Thursday, April 22, 2004

1. “The mere existence of the Internet will not create researchers or knowledge seekers out of those without the requisite background or skills,” (110). This sentence sums up a key assumption that is often made about the Internet and its beneficial properties. How can the Internet become a more effective medium—or is that the wrong way to look at it? How necessary is it or how integrated is it in our current way of life? Is it more than a tool? A tool used by the dominant? Is it a matter of time until it becomes more diversified?

2. The Simcomputer in India was a good, organized effort to make a simple, inexpensive computer for rural people. It is optimistic, but what about the up and coming generation who are not as removed from new technology. Would they be more receptive and better able to adapt since they may have more exposure? Is this idea still overly simplistic and naïve? Is any exposure, good exposure? Or is it as the skeptics state overly presumptive of us to think that the rural, Indian farmer needs such a tool? Is it a tool or a luxury? If gradual exposure is built, will later technology be easier to integrate and accept?

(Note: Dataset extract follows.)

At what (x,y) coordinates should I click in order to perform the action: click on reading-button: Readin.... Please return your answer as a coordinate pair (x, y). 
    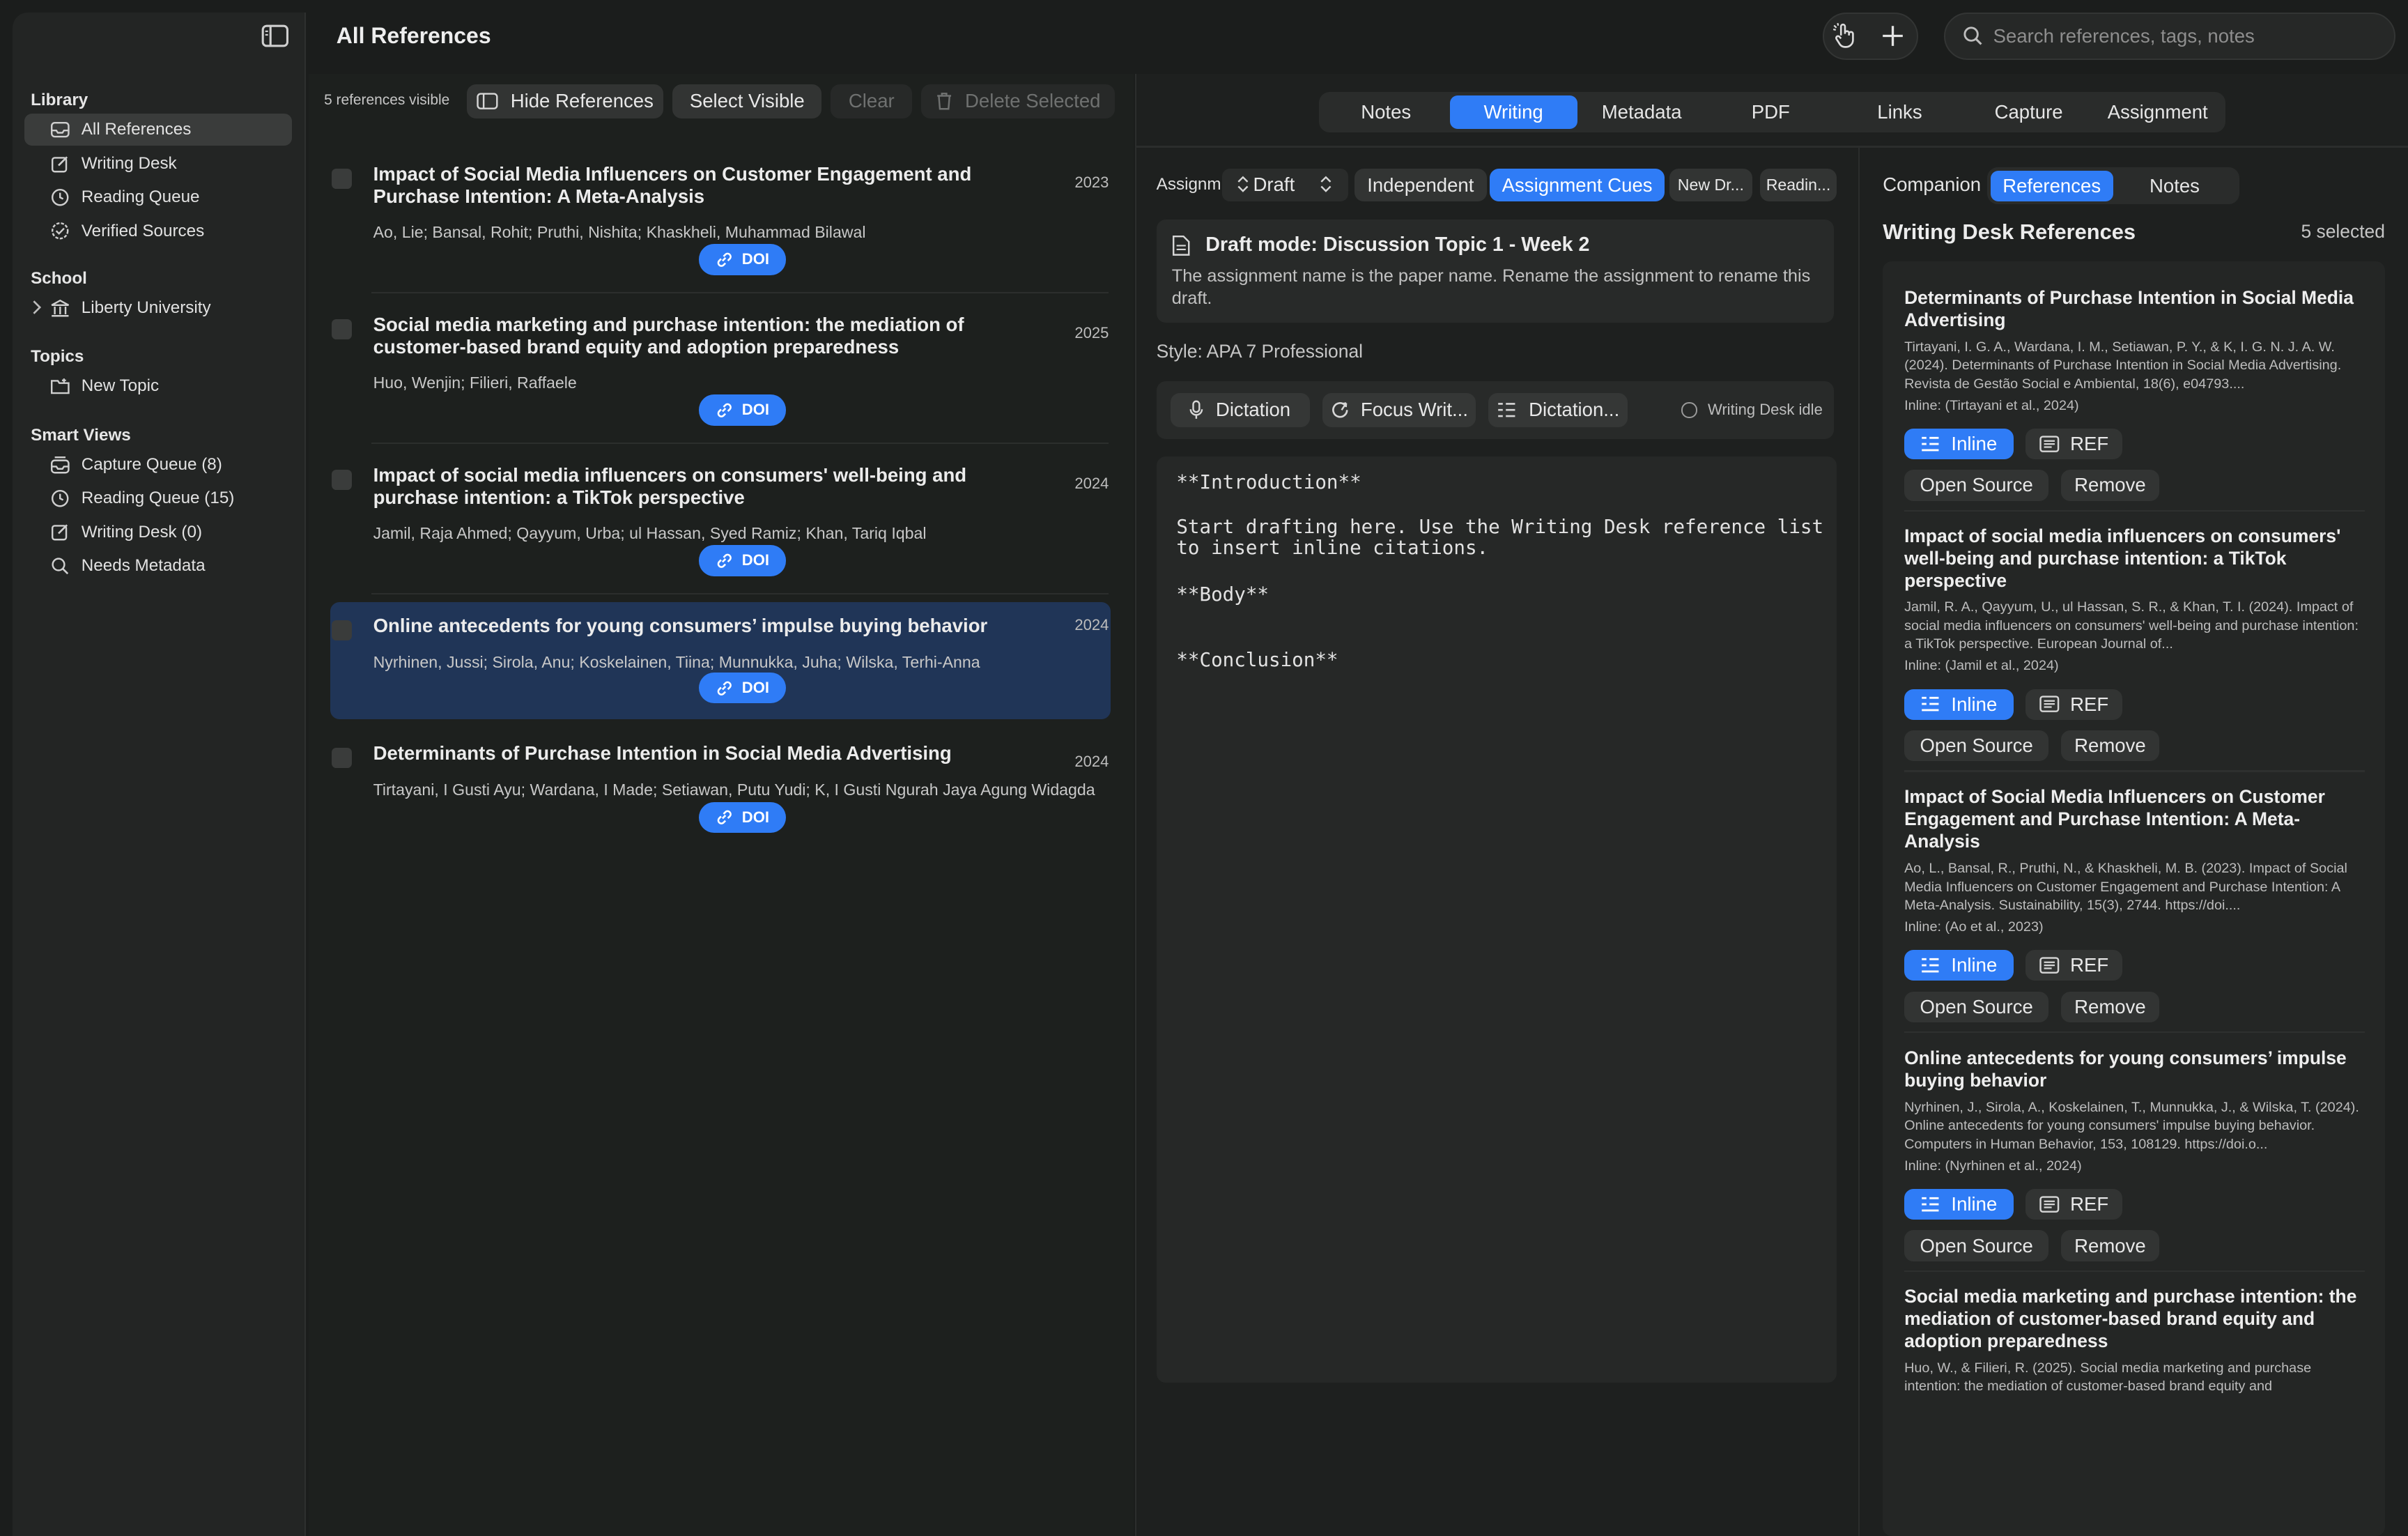
    Looking at the image, I should click on (1798, 185).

3. The book pointed out how the Internet became a means to help preserve Hawaiian culture and language. Is the Internet a good preservation tool or more of a communication medium? How permanent is it? One only has to look at the memory hole website to see that there are areas of oversight and it makes one question how permanent online journal and archives are. What kind of lasting record is being created? Most of my questions were spurned from the Library Journal article that Louise Robbins sent out of “The Case of the Disappearing Article,” ( Can the Internet be used as a tool of censorship?